Other Tucson start at $25,400, for the SE, $26,500 for the SEL, so my suggestion is that you see how far beneath the Ultimate you can go and still get the hybrid and AWD, and go for it.

Frankly, I find the converging contours on the sides pretty neat, and the front design where the LED headlights are subtle as they shine out from within the horizontal bars of the grille, and I would prefer to not have the high-gloss black paint.

The rear, with its full-width red LED light-bar and the other flashy tail lights, has a distinctive look to it, and opening the hatch reveals a large luggage space.

The designers went for a Mazda-like holistic look to the styling, but where Mazda lets the contours do the light-grabbing, Hyundai’s designers couldn’t resist using some chrome, some molding and some gloss black to provide, maybe, too much of a good thing instead of the subtle blending of contours.

But maybe it’s good for Hyundai to keep emerging from its cocoon toward full-butterfly stature. The Palisade is stylish but restrained, and the Santa Fe goes a bit farther toward its own styling, so now the

Tucson breaks down the barriers, even if the Ultimate may reach a bit.

The firm comfort of the bucket seats is complemented by both heating and cooling features, and the rear seat is roomy enough for large adults who need legroom and headroom.

The driver gets all the controls on the console, with a push-button panel for the gear changes, from drive to neutral to reverse, and a separate button for park. Another switch lets you choose driving mode, from eco to normal to sport.

All of those controls help the standard Hyundai safety stuff, which goes beyond the front and rear collision warnings and has lane-departure warning and assist, plus lane-centering assist to keep you in the middle of your lane on curvy roads.

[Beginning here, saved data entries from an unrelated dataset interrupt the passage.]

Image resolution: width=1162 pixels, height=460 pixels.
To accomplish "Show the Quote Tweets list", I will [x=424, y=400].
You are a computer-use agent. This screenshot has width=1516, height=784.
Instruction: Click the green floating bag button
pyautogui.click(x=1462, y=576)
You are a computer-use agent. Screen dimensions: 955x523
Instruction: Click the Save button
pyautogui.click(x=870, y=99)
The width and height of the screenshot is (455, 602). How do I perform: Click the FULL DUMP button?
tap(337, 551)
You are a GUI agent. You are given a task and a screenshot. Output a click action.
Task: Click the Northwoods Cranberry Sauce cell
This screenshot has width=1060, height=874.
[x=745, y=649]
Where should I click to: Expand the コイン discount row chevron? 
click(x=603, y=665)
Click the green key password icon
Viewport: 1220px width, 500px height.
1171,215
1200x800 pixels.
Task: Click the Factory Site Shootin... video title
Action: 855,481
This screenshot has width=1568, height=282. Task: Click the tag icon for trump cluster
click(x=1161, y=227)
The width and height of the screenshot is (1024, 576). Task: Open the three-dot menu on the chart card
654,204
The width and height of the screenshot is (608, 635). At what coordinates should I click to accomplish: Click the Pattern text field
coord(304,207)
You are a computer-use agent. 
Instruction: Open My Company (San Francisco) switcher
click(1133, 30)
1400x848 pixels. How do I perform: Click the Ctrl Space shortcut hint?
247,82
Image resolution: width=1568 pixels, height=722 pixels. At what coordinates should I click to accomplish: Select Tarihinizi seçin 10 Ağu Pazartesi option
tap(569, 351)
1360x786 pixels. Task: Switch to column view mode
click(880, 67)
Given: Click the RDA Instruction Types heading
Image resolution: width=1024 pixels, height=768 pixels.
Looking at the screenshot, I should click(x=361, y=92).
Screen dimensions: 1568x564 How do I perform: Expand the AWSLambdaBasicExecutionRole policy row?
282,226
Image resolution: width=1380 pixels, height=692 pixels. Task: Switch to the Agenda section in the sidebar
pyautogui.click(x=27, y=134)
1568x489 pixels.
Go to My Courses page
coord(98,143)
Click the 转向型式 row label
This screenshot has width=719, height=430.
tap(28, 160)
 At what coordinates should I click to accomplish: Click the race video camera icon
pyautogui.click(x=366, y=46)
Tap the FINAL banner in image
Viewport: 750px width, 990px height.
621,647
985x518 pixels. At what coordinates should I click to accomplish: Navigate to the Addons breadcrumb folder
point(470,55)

It also has the Palisade-originated feature that when you’re driving and hit the turn signal, the right or left gauge on the instrument panel changes to give you a full outside view of the adjacent lane to add to your confidence in your lane-change or turn.

Much as I enjoyed extensive drives in the Palisade, I thought the Santa Fe adapted many of its features in a more compact SUV. But now there is little question that the Tucson is big enough for most small or starting families, with the sportiness and safety and fuel efficiency built in to make it worthy of consideration by any SUV customer.

If the hybrid makes the most sense for current buyers, the next question is how much better the plug-in hybrid might be, and when and if Hyundai will go to its advanced full-electric plan for future Tucsons.
The future doesn’t matter a lot, however, when the new Tucson brings most of the future to the showrooms and traffic patters right now.